Scenarios for AI in Digital Media
Computer Science and Digital Media are interrelated in many ways. Digital Media harness Computer Science in many ways. Below are some scenarios where AI and Digital Media intertwine.
You are creating 3d real times strategy (RTS) game. This game allows for the user to create a large army by building up different squadrons of various soldiers (archers, footman, horseman etc.) When the soldiers are created you want the user to be able to attack a computer controlled fortification or army. To make the game more enjoyable you wish the army to adapt to the play style of the user and be able to learn from their actions to better prepare them in future encounters. How can A.I help in this situation?
A.I. would be able to handle the group behavior necessary to have a large army respond to each other and their environments. This would be done through the use of agent technologies similar in method to Massive and the Artificial Life project. These technologies use Fuzzy Logic to allow agents to react similarly to humans. The ability for software to learn from users makes games more enjoyable and tailors the experience to each user. This A.I. technology harnesses the power of Machine Learning
You are creating a 3d animation that requires you to have a scene of thousands of character in battle in several shots. Due to the time constraints you do not have the ability to hand animate each character. You need a system that allows you to have many characters use animations you create to interact with each other without seeming repetitive and all responding the exact same way. How can A.I. help in this situation?

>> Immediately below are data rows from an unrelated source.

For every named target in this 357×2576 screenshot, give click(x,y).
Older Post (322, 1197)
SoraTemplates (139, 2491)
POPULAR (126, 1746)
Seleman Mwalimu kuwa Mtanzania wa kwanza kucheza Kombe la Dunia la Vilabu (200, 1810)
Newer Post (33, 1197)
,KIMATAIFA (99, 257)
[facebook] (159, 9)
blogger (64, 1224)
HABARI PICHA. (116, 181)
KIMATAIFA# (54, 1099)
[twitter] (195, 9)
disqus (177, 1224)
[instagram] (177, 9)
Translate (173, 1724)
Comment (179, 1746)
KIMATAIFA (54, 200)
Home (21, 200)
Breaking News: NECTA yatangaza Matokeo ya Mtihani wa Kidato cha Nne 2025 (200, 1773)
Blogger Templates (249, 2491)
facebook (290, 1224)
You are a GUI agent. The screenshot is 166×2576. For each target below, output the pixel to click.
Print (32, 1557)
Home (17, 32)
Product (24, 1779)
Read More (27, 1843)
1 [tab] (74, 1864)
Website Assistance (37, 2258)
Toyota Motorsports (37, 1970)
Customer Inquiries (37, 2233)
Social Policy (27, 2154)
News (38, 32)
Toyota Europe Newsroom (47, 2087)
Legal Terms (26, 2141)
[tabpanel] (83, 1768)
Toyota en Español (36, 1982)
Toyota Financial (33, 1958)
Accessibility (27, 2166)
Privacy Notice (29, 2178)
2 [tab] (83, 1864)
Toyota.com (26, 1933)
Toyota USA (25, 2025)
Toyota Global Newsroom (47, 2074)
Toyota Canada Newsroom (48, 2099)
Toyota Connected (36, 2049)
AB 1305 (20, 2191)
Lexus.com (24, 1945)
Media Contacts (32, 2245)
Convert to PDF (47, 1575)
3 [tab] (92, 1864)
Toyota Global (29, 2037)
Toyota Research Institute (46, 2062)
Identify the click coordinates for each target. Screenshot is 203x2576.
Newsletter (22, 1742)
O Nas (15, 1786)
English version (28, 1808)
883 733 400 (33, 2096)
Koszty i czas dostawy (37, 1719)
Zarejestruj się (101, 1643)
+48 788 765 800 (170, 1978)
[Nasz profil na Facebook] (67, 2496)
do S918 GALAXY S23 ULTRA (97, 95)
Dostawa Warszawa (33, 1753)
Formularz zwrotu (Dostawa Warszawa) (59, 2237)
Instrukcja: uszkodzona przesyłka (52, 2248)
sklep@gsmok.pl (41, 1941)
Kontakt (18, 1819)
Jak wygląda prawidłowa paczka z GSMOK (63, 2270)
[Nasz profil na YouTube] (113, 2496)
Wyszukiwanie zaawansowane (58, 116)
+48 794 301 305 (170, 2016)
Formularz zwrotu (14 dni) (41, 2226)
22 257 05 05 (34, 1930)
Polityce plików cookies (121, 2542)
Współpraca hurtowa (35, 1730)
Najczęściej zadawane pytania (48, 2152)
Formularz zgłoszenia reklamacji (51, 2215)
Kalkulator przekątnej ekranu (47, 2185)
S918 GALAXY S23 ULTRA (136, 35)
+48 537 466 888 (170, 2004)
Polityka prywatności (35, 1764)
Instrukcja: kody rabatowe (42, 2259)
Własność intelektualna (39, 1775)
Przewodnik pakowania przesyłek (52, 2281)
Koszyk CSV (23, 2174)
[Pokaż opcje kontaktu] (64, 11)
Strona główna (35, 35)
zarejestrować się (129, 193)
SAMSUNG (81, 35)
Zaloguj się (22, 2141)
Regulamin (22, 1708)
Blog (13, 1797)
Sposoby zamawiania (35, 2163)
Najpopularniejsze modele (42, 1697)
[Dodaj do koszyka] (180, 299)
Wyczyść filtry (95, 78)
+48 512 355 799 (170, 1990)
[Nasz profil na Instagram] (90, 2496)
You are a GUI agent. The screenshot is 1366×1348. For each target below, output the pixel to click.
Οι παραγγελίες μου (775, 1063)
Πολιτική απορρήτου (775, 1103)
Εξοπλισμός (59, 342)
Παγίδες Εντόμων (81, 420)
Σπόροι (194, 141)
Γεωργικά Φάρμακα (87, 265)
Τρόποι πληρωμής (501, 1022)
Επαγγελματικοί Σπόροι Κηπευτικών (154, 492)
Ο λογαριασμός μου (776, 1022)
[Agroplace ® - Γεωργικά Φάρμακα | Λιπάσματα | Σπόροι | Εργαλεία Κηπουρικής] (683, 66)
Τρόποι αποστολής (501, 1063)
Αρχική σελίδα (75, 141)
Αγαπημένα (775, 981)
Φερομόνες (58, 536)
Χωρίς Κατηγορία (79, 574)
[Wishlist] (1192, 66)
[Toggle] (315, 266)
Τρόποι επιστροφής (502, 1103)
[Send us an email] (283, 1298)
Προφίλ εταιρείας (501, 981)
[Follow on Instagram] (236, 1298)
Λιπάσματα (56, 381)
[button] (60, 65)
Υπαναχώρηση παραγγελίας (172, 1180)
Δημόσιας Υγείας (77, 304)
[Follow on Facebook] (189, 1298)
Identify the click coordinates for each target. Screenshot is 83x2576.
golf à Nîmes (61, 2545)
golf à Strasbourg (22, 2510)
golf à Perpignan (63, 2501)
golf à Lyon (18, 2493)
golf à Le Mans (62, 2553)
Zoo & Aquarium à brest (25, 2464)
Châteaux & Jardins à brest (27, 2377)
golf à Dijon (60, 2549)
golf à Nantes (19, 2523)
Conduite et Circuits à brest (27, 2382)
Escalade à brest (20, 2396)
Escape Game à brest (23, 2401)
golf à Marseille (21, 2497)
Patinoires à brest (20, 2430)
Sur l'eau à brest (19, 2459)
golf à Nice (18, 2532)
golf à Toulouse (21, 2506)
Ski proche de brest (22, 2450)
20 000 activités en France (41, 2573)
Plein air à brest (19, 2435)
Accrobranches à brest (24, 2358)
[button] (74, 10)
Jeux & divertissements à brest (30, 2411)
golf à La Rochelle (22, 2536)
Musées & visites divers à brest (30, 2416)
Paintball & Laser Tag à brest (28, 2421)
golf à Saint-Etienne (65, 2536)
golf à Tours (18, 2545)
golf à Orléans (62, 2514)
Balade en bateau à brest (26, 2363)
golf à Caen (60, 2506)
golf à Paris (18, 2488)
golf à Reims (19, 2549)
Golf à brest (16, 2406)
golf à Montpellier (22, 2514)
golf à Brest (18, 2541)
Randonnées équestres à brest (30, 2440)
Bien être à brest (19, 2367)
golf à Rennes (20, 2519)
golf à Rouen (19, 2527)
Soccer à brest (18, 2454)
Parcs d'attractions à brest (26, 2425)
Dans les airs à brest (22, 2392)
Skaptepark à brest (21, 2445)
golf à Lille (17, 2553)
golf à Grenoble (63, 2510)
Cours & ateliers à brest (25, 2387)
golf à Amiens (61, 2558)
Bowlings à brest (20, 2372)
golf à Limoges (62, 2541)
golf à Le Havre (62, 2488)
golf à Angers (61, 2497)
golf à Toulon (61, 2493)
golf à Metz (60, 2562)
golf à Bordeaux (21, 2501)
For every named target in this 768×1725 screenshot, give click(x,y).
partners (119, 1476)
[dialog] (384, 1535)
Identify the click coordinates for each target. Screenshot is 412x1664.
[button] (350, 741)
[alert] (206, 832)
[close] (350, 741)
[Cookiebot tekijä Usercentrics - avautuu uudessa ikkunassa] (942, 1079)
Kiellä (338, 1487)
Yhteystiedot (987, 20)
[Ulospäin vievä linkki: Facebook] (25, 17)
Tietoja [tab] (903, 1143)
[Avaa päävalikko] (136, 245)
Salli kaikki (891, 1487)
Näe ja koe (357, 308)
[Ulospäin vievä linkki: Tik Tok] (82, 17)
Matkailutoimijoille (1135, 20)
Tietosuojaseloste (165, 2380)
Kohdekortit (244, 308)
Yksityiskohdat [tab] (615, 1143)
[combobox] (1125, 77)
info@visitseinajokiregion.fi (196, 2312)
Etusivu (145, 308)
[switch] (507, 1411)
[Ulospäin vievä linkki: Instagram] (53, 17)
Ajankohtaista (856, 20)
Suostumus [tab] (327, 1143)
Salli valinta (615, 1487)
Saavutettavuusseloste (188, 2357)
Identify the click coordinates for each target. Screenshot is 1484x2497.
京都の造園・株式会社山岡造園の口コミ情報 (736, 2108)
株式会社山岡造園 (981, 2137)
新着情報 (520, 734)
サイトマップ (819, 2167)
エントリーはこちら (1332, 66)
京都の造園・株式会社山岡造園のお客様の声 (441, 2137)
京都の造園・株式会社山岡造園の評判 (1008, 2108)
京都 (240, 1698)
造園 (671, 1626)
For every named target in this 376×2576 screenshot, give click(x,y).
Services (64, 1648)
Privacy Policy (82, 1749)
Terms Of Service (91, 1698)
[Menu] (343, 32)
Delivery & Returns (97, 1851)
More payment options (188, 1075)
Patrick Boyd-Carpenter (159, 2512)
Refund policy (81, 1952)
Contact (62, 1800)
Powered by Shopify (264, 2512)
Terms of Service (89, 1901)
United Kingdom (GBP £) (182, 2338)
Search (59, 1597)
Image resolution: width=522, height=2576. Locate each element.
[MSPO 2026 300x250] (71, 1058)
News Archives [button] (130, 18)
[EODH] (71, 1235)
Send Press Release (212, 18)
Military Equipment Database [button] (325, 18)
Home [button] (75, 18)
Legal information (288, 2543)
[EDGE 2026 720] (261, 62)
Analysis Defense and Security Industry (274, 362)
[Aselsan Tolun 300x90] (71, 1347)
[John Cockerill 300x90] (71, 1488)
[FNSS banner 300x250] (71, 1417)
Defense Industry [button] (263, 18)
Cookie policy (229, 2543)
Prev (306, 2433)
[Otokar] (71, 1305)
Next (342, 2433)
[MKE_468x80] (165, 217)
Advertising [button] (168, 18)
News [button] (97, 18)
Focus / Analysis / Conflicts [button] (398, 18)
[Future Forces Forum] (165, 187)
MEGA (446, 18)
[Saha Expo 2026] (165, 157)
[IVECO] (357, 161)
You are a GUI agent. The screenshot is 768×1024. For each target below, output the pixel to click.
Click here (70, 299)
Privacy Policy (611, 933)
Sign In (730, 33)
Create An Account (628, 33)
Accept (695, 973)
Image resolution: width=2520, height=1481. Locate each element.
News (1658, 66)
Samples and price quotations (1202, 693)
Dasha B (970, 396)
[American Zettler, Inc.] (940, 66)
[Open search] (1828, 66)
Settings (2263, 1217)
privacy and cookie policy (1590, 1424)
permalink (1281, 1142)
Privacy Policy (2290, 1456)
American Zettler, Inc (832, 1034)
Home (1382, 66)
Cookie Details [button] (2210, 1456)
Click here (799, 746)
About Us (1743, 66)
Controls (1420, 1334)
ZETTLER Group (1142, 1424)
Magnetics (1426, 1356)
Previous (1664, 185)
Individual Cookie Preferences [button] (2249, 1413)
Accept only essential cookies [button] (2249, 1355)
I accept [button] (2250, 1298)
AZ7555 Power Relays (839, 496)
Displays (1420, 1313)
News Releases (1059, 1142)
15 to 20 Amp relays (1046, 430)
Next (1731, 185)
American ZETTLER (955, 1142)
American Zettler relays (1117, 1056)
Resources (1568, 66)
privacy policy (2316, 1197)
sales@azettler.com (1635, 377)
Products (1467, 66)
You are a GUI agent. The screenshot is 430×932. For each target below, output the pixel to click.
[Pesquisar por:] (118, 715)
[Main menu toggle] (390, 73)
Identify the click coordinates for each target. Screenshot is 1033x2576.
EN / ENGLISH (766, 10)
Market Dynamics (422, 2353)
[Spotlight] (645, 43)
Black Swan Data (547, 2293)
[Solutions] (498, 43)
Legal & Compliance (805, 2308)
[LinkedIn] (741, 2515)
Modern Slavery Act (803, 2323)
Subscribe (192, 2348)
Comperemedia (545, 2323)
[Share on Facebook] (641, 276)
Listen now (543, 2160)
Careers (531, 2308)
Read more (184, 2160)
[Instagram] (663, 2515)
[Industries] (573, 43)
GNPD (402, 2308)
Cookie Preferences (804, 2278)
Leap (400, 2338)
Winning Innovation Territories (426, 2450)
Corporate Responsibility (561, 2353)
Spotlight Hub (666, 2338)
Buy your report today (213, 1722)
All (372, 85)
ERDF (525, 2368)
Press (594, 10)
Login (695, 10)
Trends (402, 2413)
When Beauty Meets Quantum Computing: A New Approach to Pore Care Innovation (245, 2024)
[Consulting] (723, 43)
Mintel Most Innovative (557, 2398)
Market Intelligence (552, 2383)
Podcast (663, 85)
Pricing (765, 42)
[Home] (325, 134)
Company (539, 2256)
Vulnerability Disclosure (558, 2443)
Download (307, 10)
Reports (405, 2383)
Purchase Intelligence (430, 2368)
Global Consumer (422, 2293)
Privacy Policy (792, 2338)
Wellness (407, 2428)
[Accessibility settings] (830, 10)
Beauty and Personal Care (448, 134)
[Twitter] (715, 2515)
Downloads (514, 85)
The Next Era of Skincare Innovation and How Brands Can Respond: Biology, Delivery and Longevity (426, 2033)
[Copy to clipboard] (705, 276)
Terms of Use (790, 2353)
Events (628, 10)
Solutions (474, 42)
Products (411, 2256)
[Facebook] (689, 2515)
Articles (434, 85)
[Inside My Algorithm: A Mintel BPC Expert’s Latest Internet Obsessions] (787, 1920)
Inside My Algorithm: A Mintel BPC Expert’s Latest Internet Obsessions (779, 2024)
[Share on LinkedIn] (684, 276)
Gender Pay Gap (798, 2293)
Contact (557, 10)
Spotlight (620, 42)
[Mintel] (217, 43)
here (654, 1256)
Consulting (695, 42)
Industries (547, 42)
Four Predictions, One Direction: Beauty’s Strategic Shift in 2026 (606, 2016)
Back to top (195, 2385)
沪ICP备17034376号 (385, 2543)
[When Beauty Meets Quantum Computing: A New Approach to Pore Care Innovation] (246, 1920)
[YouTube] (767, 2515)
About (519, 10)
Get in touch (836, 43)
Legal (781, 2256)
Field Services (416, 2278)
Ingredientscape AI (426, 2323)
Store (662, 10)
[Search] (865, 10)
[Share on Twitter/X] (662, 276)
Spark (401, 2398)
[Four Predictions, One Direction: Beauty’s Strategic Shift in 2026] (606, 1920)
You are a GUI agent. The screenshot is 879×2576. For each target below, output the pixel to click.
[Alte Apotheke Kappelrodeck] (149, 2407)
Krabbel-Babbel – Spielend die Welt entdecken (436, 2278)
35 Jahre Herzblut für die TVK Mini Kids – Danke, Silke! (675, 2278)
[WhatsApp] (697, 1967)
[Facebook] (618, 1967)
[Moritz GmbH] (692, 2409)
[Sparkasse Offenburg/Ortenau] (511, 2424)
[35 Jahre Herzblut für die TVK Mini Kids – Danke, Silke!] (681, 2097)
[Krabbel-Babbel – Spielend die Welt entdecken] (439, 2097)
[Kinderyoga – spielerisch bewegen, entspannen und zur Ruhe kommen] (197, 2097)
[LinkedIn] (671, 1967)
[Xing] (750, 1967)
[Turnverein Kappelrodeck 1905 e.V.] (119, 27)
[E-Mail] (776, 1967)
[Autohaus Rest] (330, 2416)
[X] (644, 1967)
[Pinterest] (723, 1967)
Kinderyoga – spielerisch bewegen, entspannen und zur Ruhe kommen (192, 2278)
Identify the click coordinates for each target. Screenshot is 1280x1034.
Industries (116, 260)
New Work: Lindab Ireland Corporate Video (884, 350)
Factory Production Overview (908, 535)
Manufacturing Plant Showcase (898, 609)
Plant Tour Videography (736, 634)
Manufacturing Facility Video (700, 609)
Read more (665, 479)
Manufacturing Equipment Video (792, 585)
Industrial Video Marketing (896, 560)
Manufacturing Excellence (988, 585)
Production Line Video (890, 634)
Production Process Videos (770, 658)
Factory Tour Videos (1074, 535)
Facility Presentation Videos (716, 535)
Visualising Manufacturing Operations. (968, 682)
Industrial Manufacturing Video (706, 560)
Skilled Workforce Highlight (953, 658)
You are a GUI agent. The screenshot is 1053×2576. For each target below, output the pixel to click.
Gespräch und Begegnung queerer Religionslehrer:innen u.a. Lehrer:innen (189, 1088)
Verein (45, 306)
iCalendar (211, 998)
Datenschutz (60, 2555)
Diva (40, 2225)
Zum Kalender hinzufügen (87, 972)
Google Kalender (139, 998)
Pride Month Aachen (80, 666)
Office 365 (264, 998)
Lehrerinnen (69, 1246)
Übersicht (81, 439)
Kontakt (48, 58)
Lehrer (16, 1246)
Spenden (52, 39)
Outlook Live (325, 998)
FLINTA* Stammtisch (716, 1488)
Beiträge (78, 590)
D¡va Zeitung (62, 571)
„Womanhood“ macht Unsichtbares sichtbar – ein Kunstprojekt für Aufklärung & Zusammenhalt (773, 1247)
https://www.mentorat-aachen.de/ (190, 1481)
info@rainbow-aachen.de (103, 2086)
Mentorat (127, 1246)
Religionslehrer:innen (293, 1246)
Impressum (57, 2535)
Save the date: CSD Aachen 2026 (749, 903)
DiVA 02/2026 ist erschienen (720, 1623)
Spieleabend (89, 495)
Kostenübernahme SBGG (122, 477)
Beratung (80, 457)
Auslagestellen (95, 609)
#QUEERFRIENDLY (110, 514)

This has been a dilemma for many animation and visual effects studios. Hand animation individual soldiers in an army takes an extreme amount of time. A.I. would be a great solution to this problem. Agent technology would allow you to create agents that would respond to each other and the environment. This would require that you create an animation (or multiple animations) for each action that an agent can go through. These actions would be called by the agent's brain. The agent brain uses Fuzzy Logic in order to make decisions as to what action should be called.
Massive is a software package that has been used several times for this very purpose. Lord of the Rings, King Kong, Evan Almighty and The Chronicles of Narnia all use Massive to create their large crowd scenes. As mentioned above, the Artificial Life project would also be viable for creating a realistic crowd animation.
You wish to create a 3d animation that where you want your character to respond to real world physics at certain points in while adhering to your animation at other points in time. For example you want a character to be running down the road, get hit by a car, and then land safely on its feet. You want to be able to control the animation before the character was hit by the car and once it lands however in between them you wish for physics to take command as long as it can achieve the starting pose you defined after it hits the road. How can A.I help here?
Because there is no one solution that provides an exact solution to this problem it is hard to come to a solution for this dilemma. Through the use of genetic algorithms the computer can discover a solution that works Genetic algorithms are one of several types of evolution computation. A system like this is the basis of Natural Motion's Endorphin. Genetic Algorithms are a subsection of Evolutionary Computation
You create a online system that allows a user to attach tags to a movie file they upload. These movie files become nodes that are able to be connected to each other to create a branching non-linear story path. You want to allow the user to find paths based on length as well as creating a system that allows the user to make a short sentence that will be used to search for a path that will most resemble the sentence. How can AI help to solve this pathfinding?
Because the English language has many words with the same meaning. Because of this, it becomes important to break down these words using Natural Language Processing and then gather all the synonyms to create a large database of similar words to compare to the tags in order to find a path. Natural Language Processing (NLP) is s subsection of Machine Learning
You wish to make a installation game that will allow for multiple users to interact at the same time. This piece should allow multiple users to interact with each other over a single screen without the need for any input device (mouse, joystick, keyboard etc). Also, to make the game more interesting you want to remove the need for any graphical interfaces to interact with the program but instead be able to use different gestures in order to perform different actions. What would AI be able to offer as a solution to this problem?
A multi-touch display would be an ideal solution for the hardware issue of this dilemma. These units are touch sensitive displays that allow for multiple points of contact simultaneously. To allow for multiple users, AI must be used to differentiate each one based on proximity and time of touch. This not only allows for a more intuitive interaction but also provides the ability for multiple users to interact with each other and work simultaneously on one system. Gesture recognition is an important part for making this system intuitive. This can be done through training the computer program to recognize each of the gestures by harnessing the techniques of Machine Learning.